Giving Compass' Take:

• An article at Urban Institute outlines strategies in obtaining the multifaceted benefits of work-based learning for students and employers.

• Why do we have such a difficult time supporting pathways that deviate from the typical route to success? Are you prepared to offer your funding to work-based or experiential learning?

Discover how some schools incorporate experiential learning in younger curriculums.

Work-based learning can help students gain valuable skills and experience, while helping employers access a broader, more qualified workforce.

Although there has been a focus on registered apprenticeships in recent years, colleges also offer internships, cooperative education programs, and other forms of WBL. They also often provide clinicals and practica for fields where they are required for licensure. Some of these strategies are direct onramps to work, and others are about job readiness linked to students’ fields of study.
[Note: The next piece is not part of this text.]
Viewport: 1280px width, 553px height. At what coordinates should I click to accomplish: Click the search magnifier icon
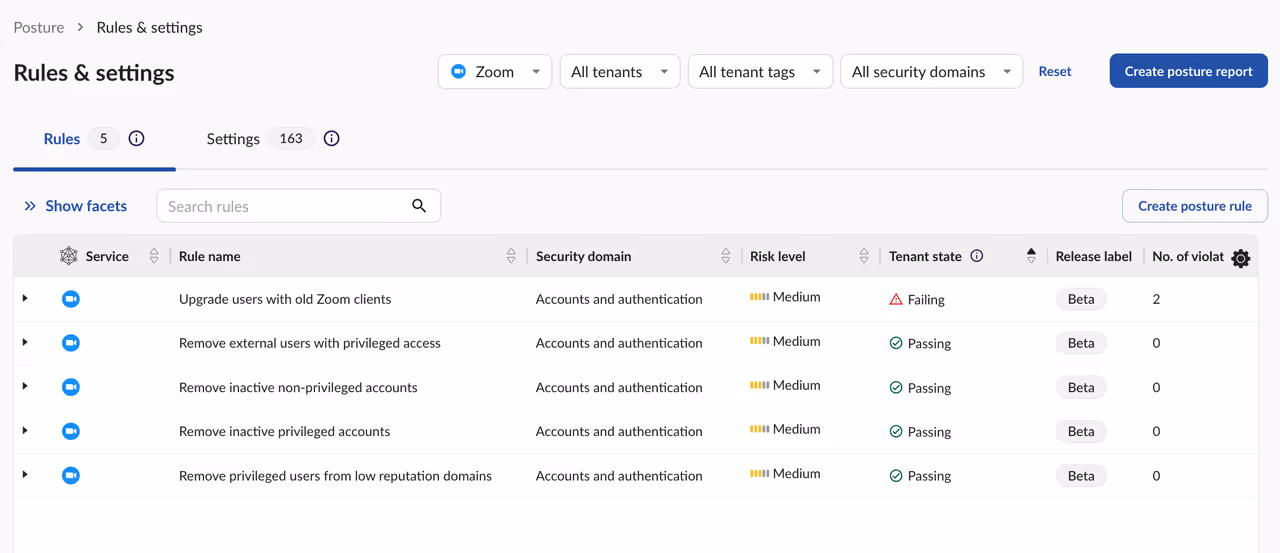click(419, 206)
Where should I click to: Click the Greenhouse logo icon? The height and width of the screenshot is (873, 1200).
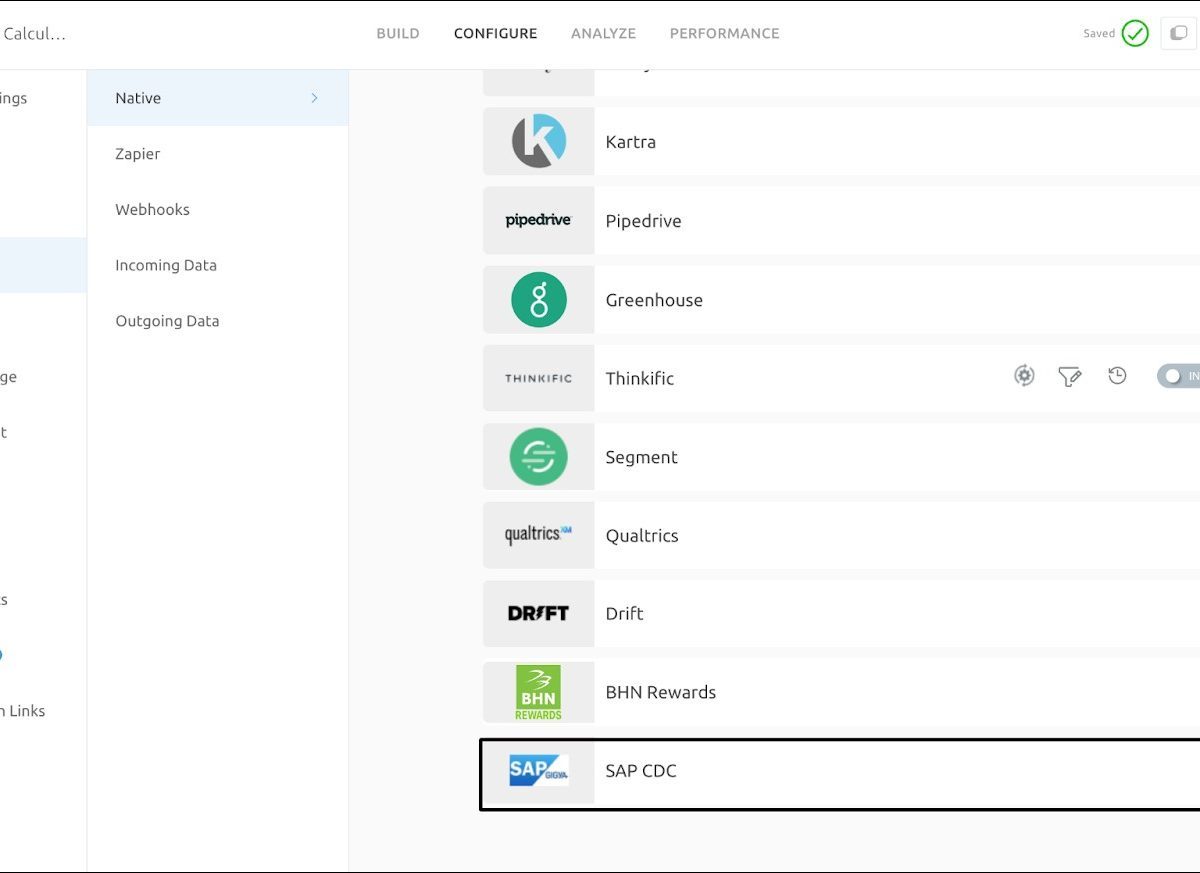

Colleges are under tremendous pressure to realize a variety of student and employer goals. Expanding WBL requires that states and institutions prioritize WBL by providing the necessary resources and support. That means the need to provide states and colleges with the necessary funding.

Community colleges are included in expansion efforts because they offer options for flexible and occupationally focused workforce preparation. Additionally, community colleges serve diverse populations and can help address inequity in access to and outcomes of WBL.

Effectively engaging employers is critical to making all forms of WBL work. Colleges need to do this to create opportunities for students, ensure that programs are aligned with WBL experiences, and to provide support to employers and students along the way. But effectively engaging employers and understanding their needs is a challenge.

Given the wide variety of WBL models, we need to know more about what works best to support the equitable expansion of WBL and student and worker success.

All stakeholders need better research about what strategies work best for whom, to support students in gaining valuable skills, to help colleges understand the needs of their students, and to give employers access to a qualified, diverse workforce.